Wideband ringing, side lobe echo from a trawl body
Figure 1. Excerpt from Kloser and Sutton (2020) Figure 6: Example broadband echogram (35-45 kHz) showing transdcuer ringdown and the side-lobe effect.
Kloser and Sutton (2020) investigated the use of broadband echosounders and wide beam transducers. They found that wide beam transducers where useful but they encountered these limitations:
- "Sidelobes hit trawl (Figure 6),
- Greater acoustic dead zone,
- Greater transducer ring-down (Figure 6),
- Multiple targets in sampled volume (horizontal separation)."
Side lobe and beam pattern
The echogram of Figure 1, shows half-moon shaped fish echoes detected by the main lobe of the transducer. The identified side lobe trawl body echoes are notably similar in value to the fish echoes, which is unexpected because the first transducer side lobe is significantly less sensitive than the main lobe and lies well outside of the 3dB beam angles of the main lobe.
To demonstrate the relative sensitivity of side lobe to main lobe, the 1.2.2.3 directivity example used by Demer et al (2015)) displays a first side lobe sensitivity of about 10% compared to the main lobe (Figure 2), which has a 3dB beam angle of approximately 13 degrees (Figure 3).

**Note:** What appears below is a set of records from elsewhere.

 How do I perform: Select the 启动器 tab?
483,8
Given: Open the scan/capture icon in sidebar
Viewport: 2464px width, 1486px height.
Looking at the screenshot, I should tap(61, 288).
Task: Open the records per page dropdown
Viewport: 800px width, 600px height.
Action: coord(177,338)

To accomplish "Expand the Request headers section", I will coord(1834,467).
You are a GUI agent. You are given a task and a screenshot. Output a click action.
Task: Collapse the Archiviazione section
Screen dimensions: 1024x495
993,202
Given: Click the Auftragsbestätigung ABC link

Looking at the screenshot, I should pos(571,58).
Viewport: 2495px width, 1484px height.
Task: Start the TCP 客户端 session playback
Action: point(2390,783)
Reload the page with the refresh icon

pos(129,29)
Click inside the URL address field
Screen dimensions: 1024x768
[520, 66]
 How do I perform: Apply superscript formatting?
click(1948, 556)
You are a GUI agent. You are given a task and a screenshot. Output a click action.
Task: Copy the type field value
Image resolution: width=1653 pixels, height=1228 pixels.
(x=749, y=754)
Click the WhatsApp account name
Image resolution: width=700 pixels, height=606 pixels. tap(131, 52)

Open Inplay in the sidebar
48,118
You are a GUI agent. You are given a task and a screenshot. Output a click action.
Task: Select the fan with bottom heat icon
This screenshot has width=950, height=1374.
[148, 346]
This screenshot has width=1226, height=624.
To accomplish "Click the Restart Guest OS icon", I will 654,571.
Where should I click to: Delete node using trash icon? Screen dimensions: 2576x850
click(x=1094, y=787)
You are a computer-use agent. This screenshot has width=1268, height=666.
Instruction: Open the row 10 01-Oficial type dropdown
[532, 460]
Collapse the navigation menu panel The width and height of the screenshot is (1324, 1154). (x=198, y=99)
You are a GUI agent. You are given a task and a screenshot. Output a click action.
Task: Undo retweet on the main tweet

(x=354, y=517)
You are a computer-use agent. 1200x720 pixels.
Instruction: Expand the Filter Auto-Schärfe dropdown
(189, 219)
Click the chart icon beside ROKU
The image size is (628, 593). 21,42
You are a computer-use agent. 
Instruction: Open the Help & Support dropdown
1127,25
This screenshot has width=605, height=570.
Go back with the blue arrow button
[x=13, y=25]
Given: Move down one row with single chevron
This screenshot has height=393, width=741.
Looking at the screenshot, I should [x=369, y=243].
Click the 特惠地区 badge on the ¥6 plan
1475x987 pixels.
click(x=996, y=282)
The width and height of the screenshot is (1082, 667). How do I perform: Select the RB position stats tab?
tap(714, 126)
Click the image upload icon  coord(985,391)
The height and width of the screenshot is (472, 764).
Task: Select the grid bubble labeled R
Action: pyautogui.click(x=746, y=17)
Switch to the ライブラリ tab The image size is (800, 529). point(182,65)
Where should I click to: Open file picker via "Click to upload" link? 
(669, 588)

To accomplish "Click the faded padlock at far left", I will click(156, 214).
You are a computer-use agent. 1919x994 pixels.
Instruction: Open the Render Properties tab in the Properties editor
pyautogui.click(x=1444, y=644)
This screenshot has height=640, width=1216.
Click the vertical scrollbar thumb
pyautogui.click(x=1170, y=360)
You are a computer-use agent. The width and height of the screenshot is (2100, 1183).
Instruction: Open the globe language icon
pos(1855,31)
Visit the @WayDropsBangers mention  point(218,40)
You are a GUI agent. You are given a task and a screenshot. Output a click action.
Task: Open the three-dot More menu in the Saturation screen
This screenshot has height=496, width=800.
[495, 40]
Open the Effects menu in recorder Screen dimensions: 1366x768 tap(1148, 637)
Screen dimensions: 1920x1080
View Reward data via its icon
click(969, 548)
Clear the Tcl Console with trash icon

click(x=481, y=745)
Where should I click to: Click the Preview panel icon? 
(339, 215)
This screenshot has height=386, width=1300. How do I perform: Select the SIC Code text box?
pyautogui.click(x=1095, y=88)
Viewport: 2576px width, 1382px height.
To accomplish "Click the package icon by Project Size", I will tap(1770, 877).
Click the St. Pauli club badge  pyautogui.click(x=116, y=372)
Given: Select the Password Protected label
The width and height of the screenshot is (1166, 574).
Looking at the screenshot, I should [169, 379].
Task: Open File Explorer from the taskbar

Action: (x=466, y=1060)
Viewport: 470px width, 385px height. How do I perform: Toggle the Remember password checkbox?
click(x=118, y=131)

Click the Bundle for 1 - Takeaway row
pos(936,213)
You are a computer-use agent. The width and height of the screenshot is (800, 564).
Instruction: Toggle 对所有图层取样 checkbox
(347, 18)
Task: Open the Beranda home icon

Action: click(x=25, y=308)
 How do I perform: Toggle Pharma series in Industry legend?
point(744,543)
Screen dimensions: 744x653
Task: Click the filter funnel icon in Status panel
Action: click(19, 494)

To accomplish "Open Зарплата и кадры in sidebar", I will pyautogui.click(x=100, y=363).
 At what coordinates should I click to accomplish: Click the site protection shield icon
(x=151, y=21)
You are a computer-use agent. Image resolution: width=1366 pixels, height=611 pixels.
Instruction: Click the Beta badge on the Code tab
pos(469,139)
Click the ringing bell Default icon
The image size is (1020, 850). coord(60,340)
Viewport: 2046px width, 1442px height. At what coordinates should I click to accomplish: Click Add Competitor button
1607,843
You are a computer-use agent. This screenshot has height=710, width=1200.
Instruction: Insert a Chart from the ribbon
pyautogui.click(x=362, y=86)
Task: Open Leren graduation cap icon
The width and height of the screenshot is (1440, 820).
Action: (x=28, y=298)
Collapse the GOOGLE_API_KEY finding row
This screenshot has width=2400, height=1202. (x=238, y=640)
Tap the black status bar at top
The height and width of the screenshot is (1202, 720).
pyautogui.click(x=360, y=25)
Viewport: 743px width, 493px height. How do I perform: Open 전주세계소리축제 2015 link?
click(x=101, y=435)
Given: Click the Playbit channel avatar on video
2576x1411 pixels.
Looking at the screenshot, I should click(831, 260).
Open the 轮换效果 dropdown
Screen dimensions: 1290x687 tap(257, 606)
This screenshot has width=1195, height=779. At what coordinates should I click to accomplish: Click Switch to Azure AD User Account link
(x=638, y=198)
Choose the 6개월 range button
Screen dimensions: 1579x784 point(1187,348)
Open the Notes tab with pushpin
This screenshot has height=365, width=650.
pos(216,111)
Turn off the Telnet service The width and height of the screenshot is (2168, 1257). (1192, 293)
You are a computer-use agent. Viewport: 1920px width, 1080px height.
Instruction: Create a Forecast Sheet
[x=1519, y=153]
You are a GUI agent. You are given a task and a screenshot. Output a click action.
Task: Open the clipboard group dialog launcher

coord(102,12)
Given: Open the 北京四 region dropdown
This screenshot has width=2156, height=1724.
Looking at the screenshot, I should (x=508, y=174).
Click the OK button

Figure 2. Excerpt from Demer et al (2015) Figure 1.3 Equivalent representation of transducer directivity pattern b(θ) (dimensionless) versus angle (θ) off the beam axis (θ = α, or β) of a piston transducer with a diameter equal to 50 wavelengths. α is the minor-axis angle and β is the major-axis angle.
Figure 3. Excerpt from Demer et al (2015) Figure 1.3 Equivalent representation of transducer directivity pattern B(θ) = 10 log10 b(θ) (dB re 1) versus angle (θ) of a piston transducer with a diameter equal to 50 wavelengths.